The family angle alone has enough drama to keep viewers interested: An intellectually-gifted protagonist, fluent in nine languages, imprisoned for 14 years. His wife forced to serve as a laborer on the Danube Canal project. Their 9-year-old son left “orphaned” and homeless.
For the history buffs, the movie features the backdrop of World War II and ensuring changes in Romania: The 1945 power play of Communism and a million Russian troops pouring into the country. A Parliamentary event at which priests, pastors, and ministers from all denominations swore loyalty to the new atheistic regime. Wurmbrand’s defining moment, powerfully portrayed by lead cast members, Emil Mandanac and Raluca Botez.
Sabina told me, “Richard, stand up and wash away this shame from the face of Christ! They are spitting in His face.”
I said to her, “If I do so, you will lose your husband.”
She replied, “I don’t wish to have a coward as a husband.”
He rose and declared in a national broadcast that their duty was to God alone.

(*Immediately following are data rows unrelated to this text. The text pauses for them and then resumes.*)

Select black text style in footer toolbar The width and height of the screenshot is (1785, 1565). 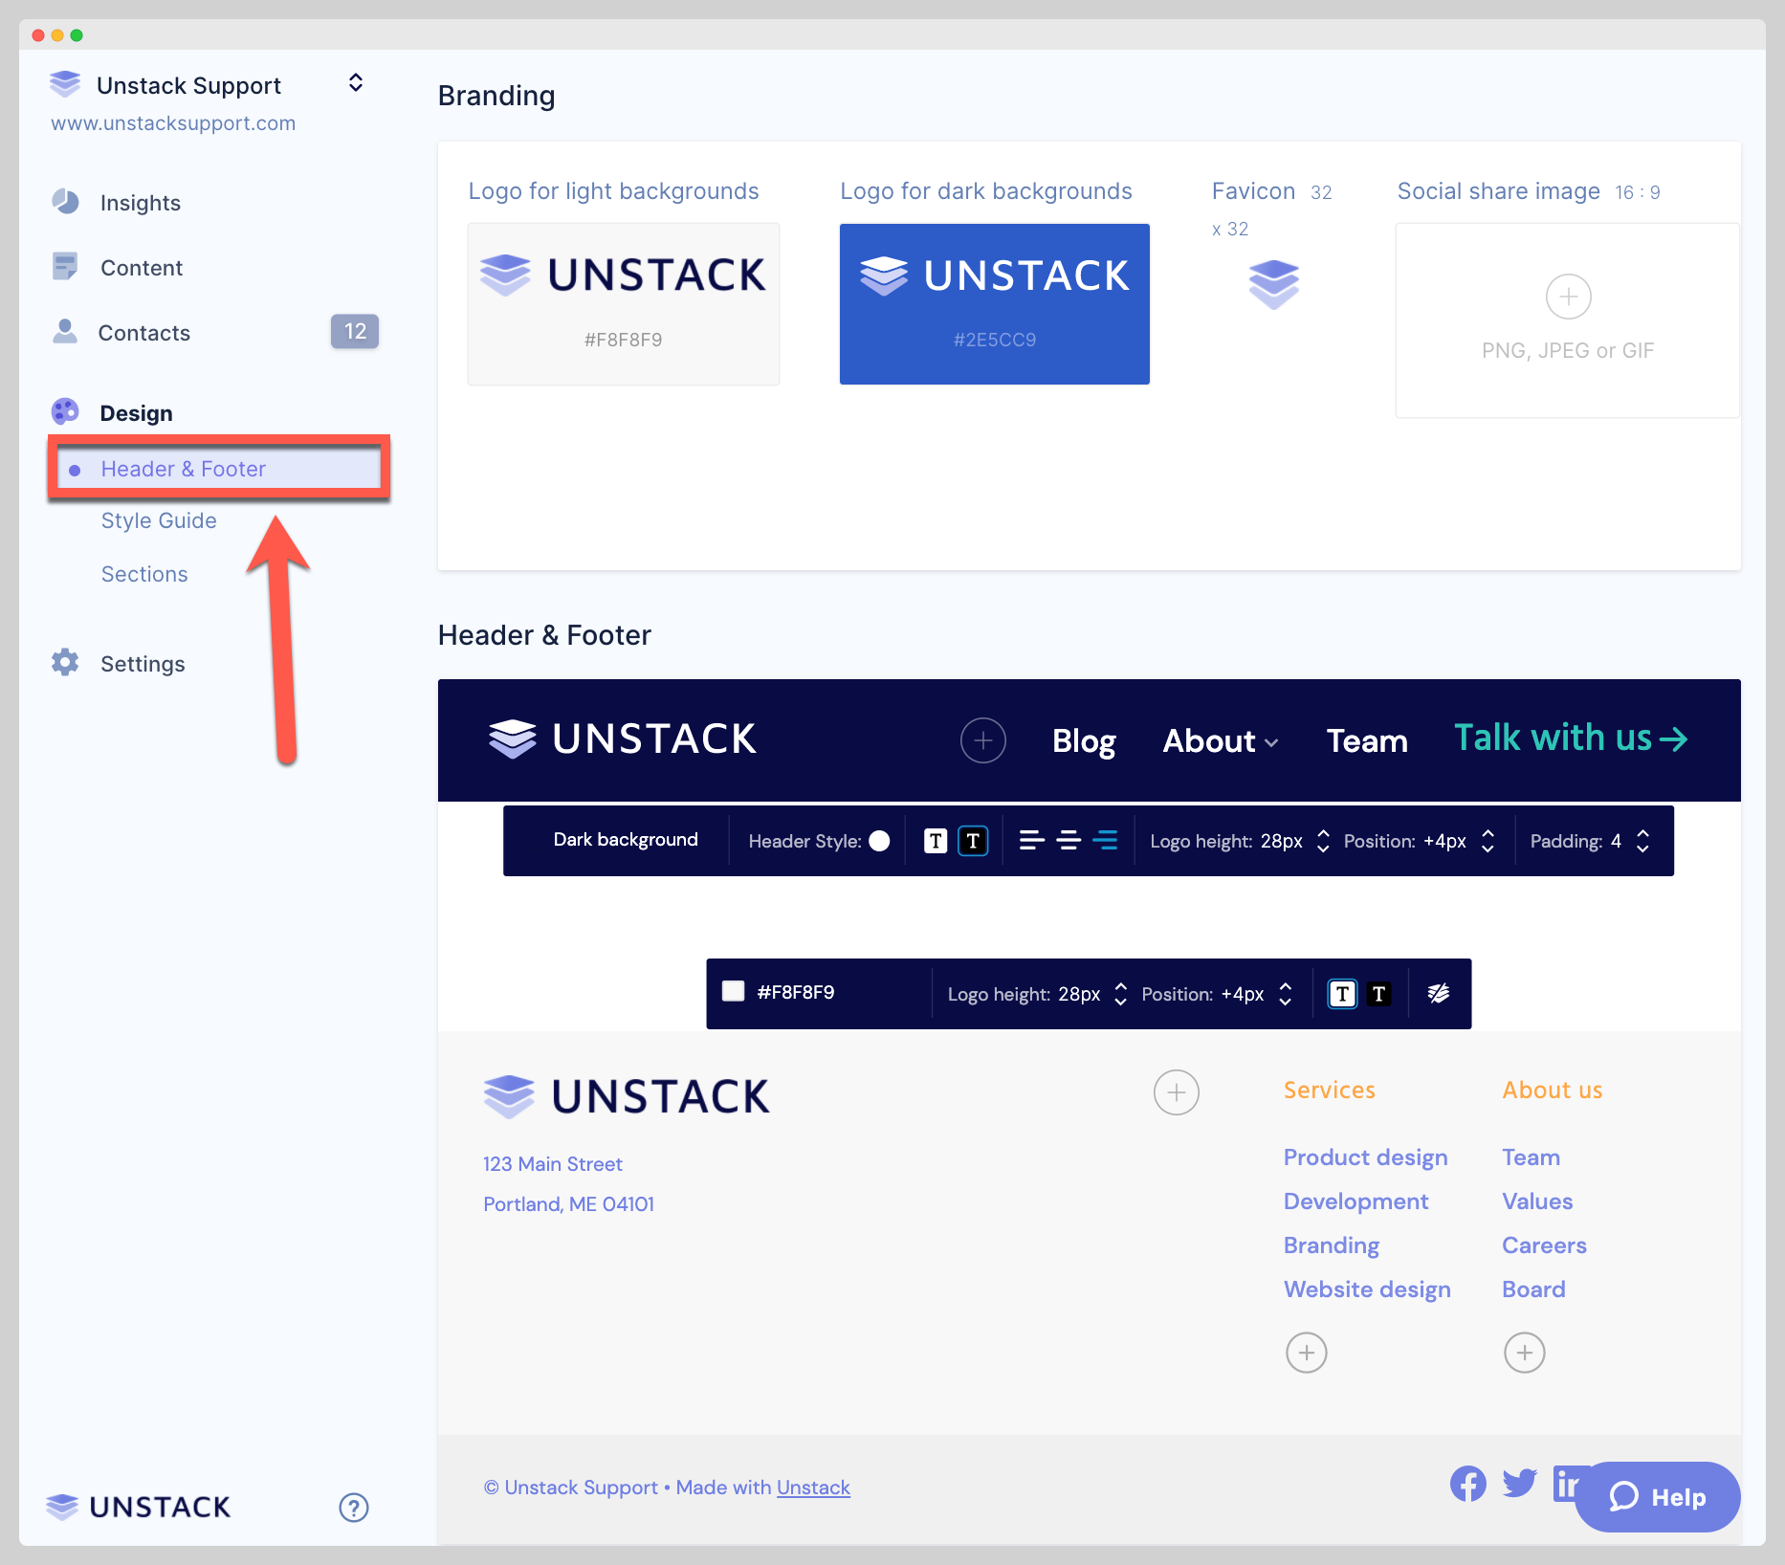pos(1378,994)
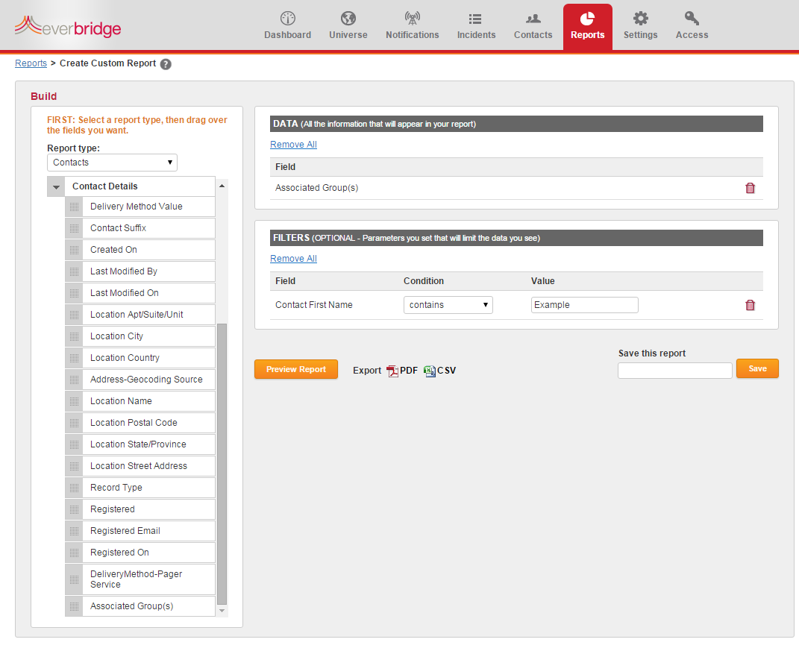Delete the Associated Group(s) data field
Image resolution: width=799 pixels, height=651 pixels.
tap(750, 188)
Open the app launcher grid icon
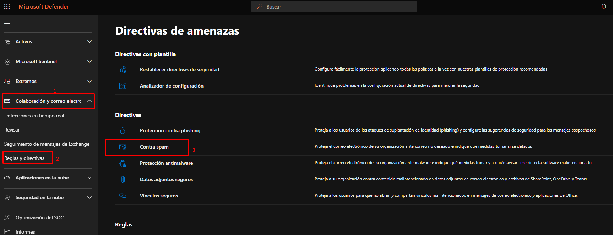613x235 pixels. tap(7, 6)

It was a costly conviction. In 1948, the secret police kidnapped Wurmbrand, and he spent three years of his subsequent imprisonment 12 feet underground in solitary confinement. His cell had no light, and there were no sounds because the guards wore felt on the bottom of their shoes. Wurmbrand later said he maintained his sanity by composing and delivering a sermon each night. He also communicated with other inmates by tapping Morse code on the wall.
Wurmbrand’s sufferings included being beaten, mutilated, burned, and locked in a large frozen icebox. His body bore the scars of physical torture for the rest of his life. Meanwhile, his wife experienced a different agony: Secret police, posing as fellow prisoners, told her Richard was dead.
After eight years, Wurbrand was released, but he did not stop preaching. Within two years he was behind bars again, where he stayed until 1964. Concerned friends negotiated with Communist authorities, eventually obtaining his release from Romania for $10,000. Underground church leaders wanted Wurmbrand to become a voice for the persecuted church. He devoted the rest of his life to this effort, despite warnings and death threats. The Wurmbrands eventually began a ministry to persecuted Christians known now as the Voice of the Martyrs. Although the couple died nearly two decades ago, their work continues today in more than 60 countries where Christians are persecuted.
In 1966, Wurmbrand testified about his experiences before a U.S. Senate subcommittee. There, in front of TV cameras, he made a bold decision to remove his shirt and expose the scars of his torture. This undeniable proof of suffering thrust him into the international spotlight and lent credibility to the book he would publish the next year.
That book impacted believers across the globe, from a housewife like me in rural Mississippi, to Vietnamese church leaders who in the 1970s used it to prepare their congregations for Communist takeover. After viewing the movie’s intense trailers, I expect this cinematic version will, too.
Director John Grooters says his film’s portrayal of persecution, unflinchingly gritty and real, is ultimately about hope and love: “I’ve never encountered a more qualified person who managed to hate the sin and yet love the sinner than Richard Wurmbrand. We filmed the cruelty of the Communists, but we tried to never lose sight of Richard’s enduring and powerful faith.”